Por más frío que hiciera, andaba en mangas de camisa, el pecho abierto, la cabeza descubierta. Tepoztlán, Xalapa, Tabasco, Chiapas, las olas del mar, las cumbres nevadas, la lava de los volcanes, el canto al Usumacinta eran sus caminos. Toda su vida fue un largo viaje por valles solitarios, ínsulas extrañas y ríos sonorosos: Yo soy un hombre de Tabasco/ que ha visitado/ los sepulcros andantes de la historia.
Tenía un afán conmovedor y terrible por salvar las cosas de la tierra, desde las rocas milenarias hasta los nomeolvides. Siempre dio gritos de alarma, cuando la inundación de la presa de Asuán en Egipto, la de Venecia, y gritó como lo había hecho en Pedro y el lobo, de Prokofiev, cuando en México se saqueó nuestro patrimonio arqueológico, cuando se pretendió mudar de casa a las grandes cabezas de La Venta que él había colocado en su parque, en medio de lianas y malezas, loros y cervatillos. Entonces dio el grito en el cielo con su gran voz polífona, ganó la pelea después de algunas antesalas y papeleos, y volvió a salir de su casa de Las Lomas con su cabeza rasurada: No, Elena, ¿cómo va a ser natural mi calva? Como era yo un hombre de hermosa cabeza, preferí rasurarme día a día a ser semicalvo. Ahora sólo me sale uno que otro pelo.
Pellicer proclamó su catolicismo a los cuatro vientos. Voceador, divulgó a gritos su amor a San Francisco de Asís, a Bolívar, a América, a la ceiba, al río Usumacinta, al agua de Tabasco. Caminó siempre sin equipaje, sin zapatos, sin corbata; su poderoso cuello y su tronco inclinados hacia delante, como camina el jabalí. Don Carlos se tatemaba al sol cual lagartija, porque al sol lo llamaba hermano, le decía de tú. Solía decir: Cuando no sale el sol me siento triste.

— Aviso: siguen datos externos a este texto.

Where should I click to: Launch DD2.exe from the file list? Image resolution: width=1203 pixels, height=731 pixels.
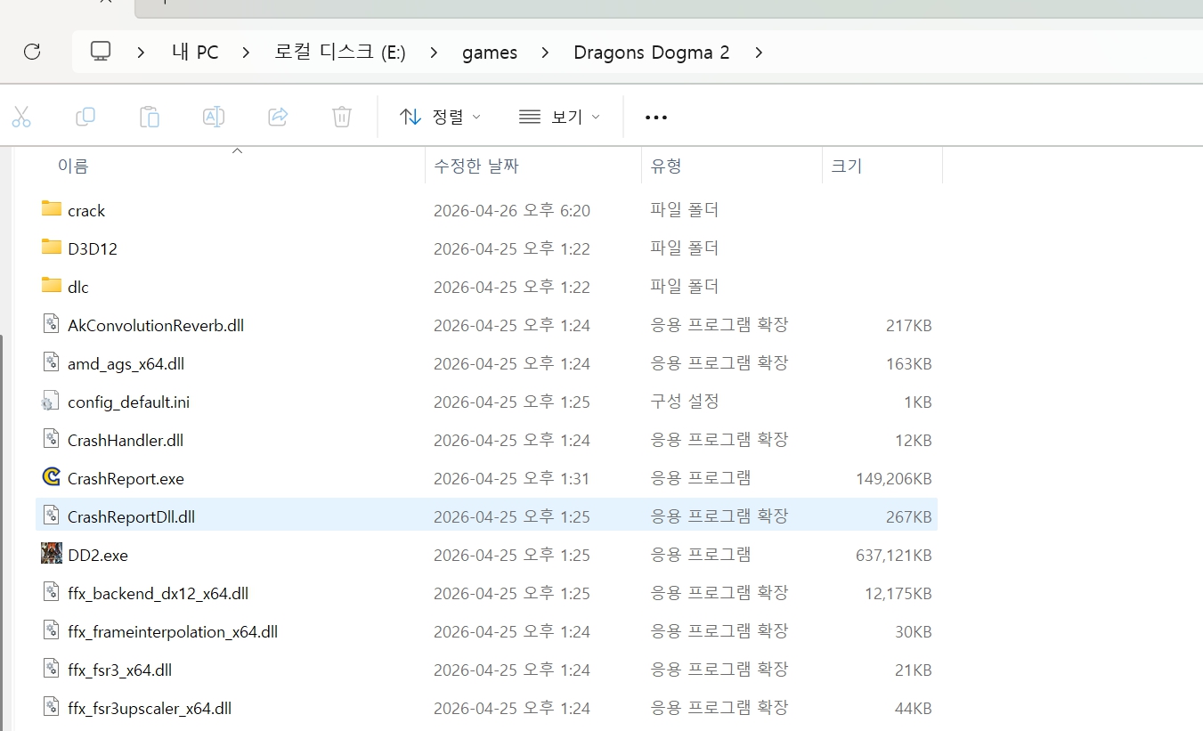click(97, 554)
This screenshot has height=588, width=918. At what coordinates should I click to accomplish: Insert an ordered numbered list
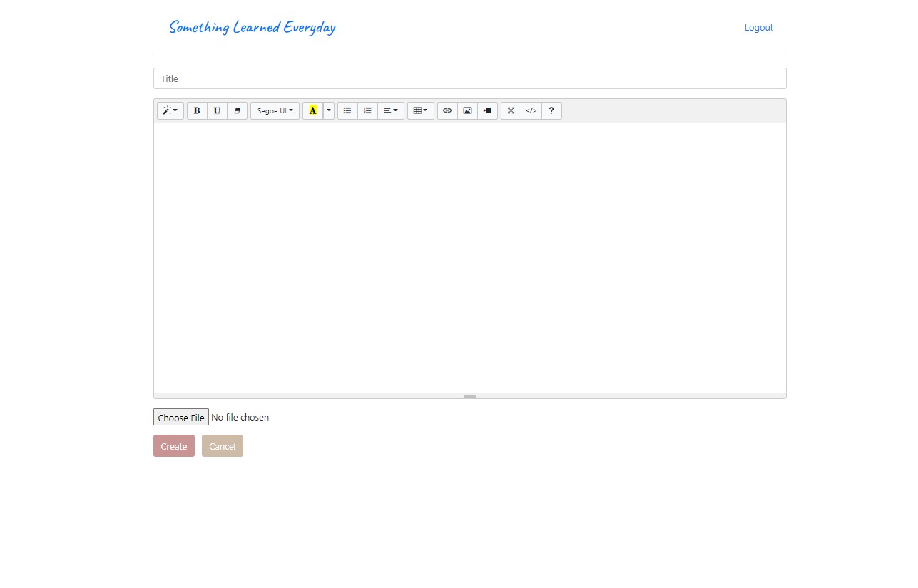[x=367, y=110]
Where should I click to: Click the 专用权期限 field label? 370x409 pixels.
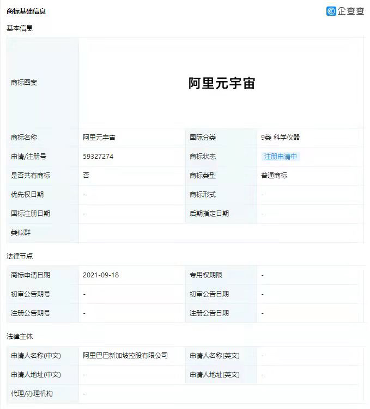coord(206,275)
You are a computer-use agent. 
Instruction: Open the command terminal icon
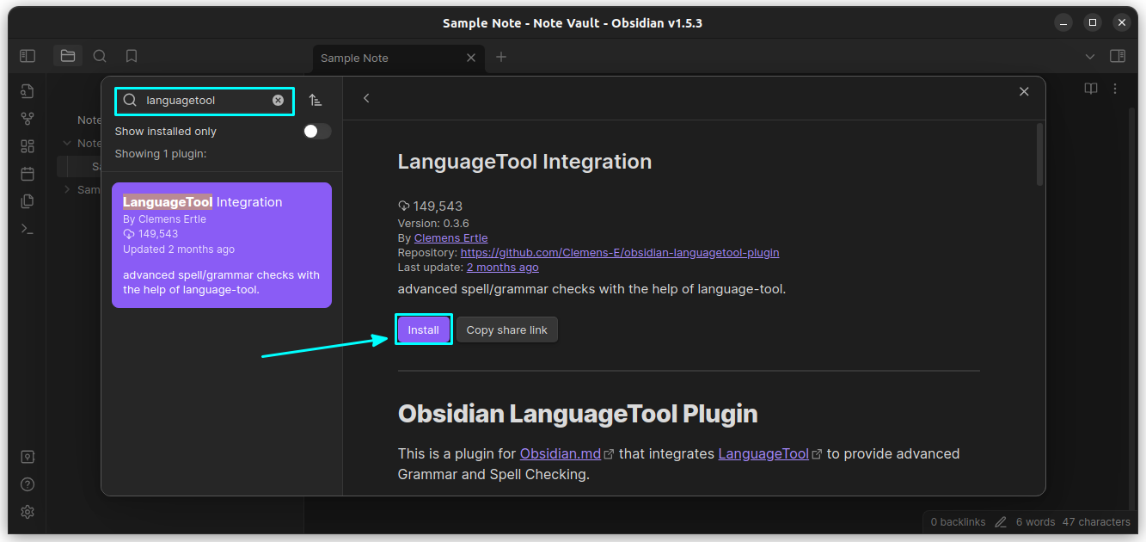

Carlos Pellicer supo que iba a morir porque le dejó un recado a su ama de llaves: Díganle a Chabelita que me van a operar, que rece mucho por mí. Tuvo tiempo de prepararse. Desnudo y fuerte, cruzó el cielo de Tepoztlán y tendió sus sábanas. ¡A cuánto amor el corazón obliga! Llegó hasta el mar, lo puso a la izquierda, jugó con él, le pintó colores y nos envió este recado el 31 de octubre de 1945, 32 años antes de esfumarse el 16 de febrero de 1977, para que no nos acongojemos: “Cuando hayan salido del reloj todas las hormigas/ y se abra –por fin– la puerta de la soledad,/ la muerte/ ya no me encontrará./ Me buscará entre los árboles, enloquecidos/ por el silencio de una cosa tras otra./ No me hallará en la altiplanicie deshilada/ sintiéndola en la fuente de una rosa (…)/ cuando la muerte venga a buscarme/ mi ropa solamente encontrará”.